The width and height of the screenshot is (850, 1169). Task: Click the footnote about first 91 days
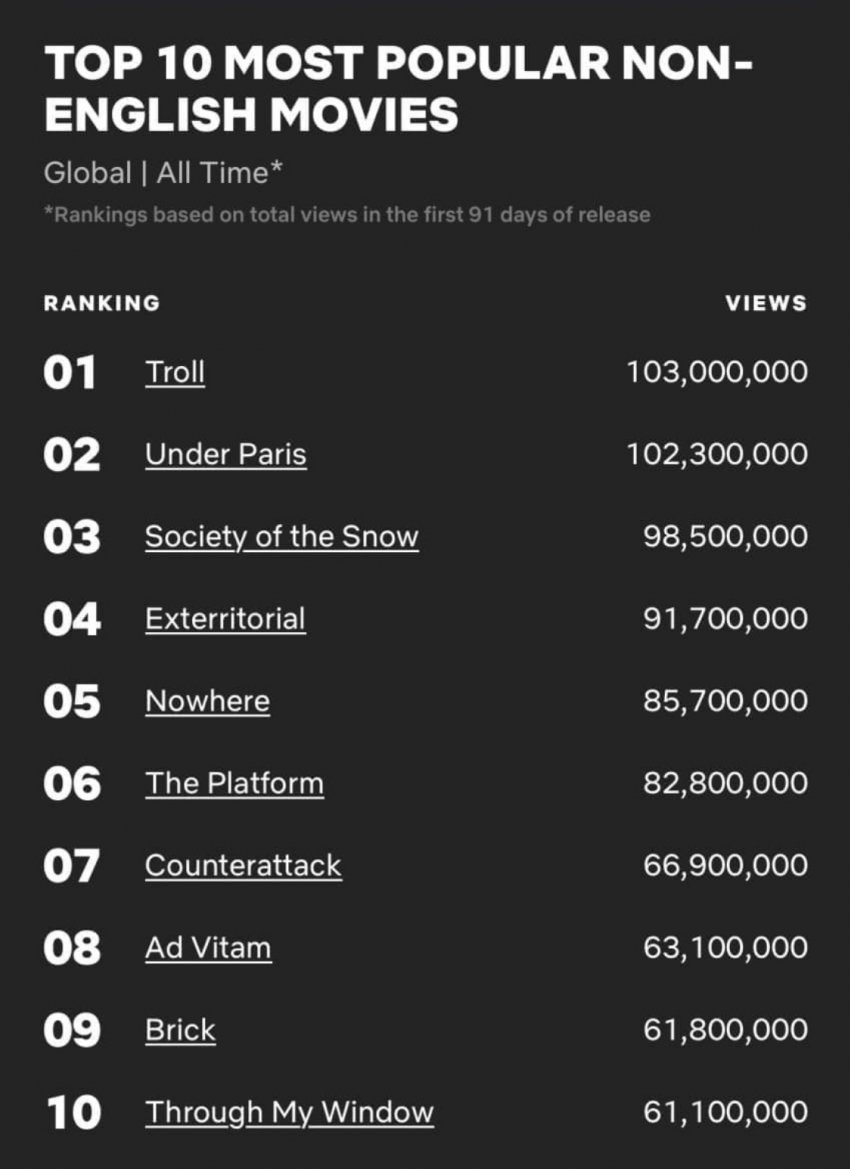[x=347, y=215]
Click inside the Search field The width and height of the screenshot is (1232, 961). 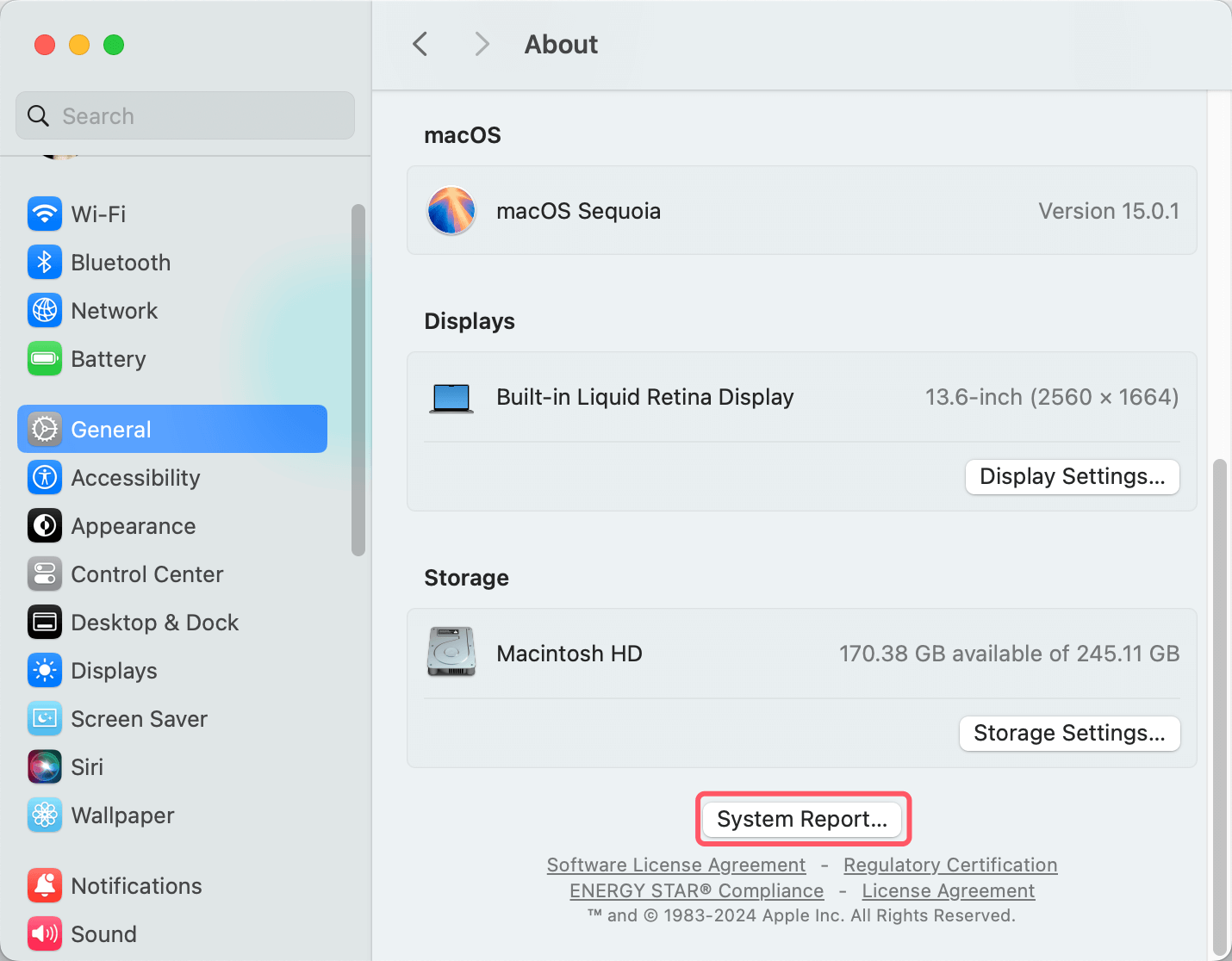184,115
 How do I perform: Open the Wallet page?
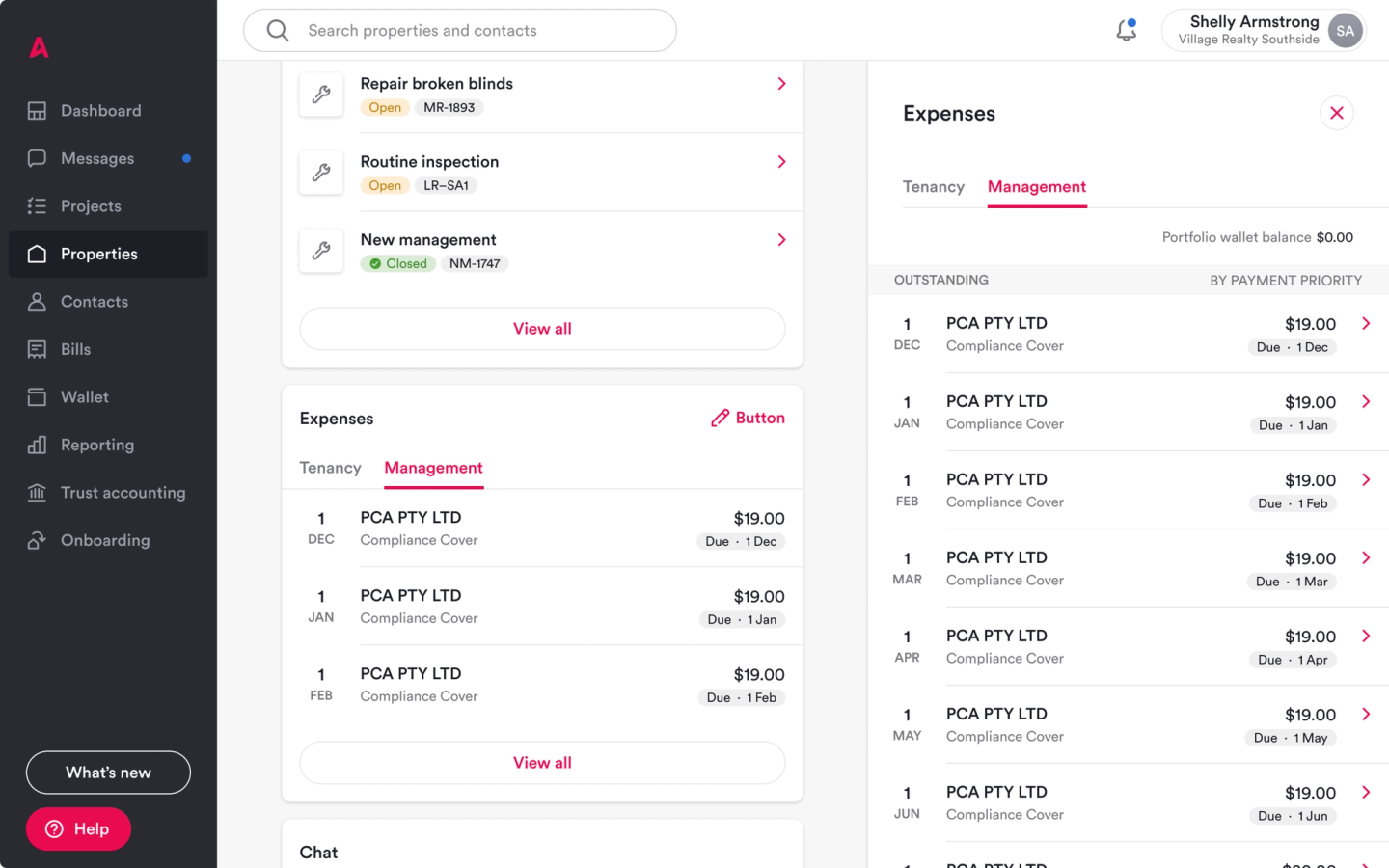[85, 397]
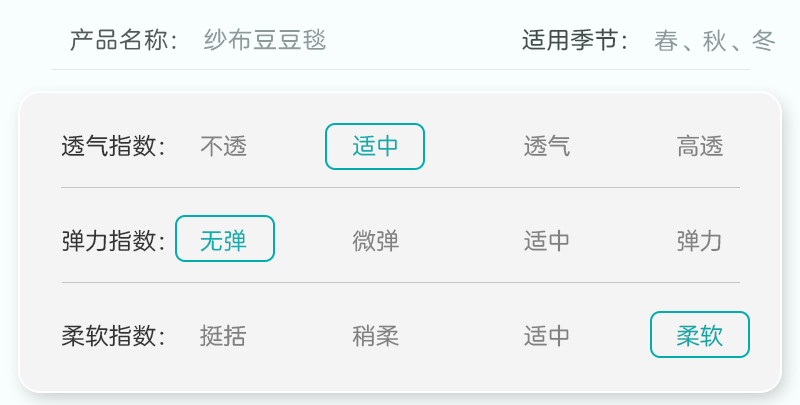Viewport: 800px width, 405px height.
Task: Pick 适中 for 柔软指数
Action: coord(547,336)
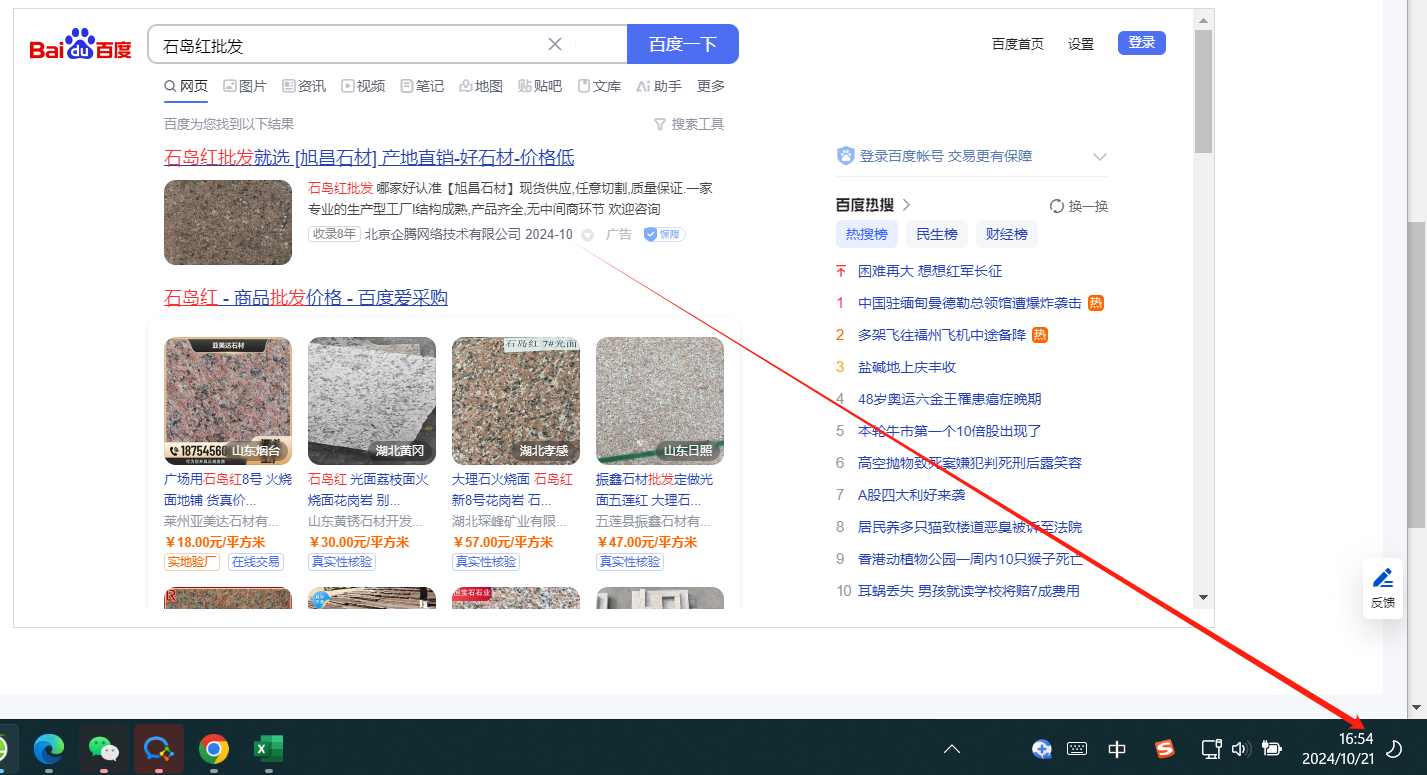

■ ■ ■ ■ ■ ■ ■

**Problema breve:** ¿Cuántas líneas de las filas de arriba contienen la palabra "Task"? Indica solo el número.

**Respuesta:** 2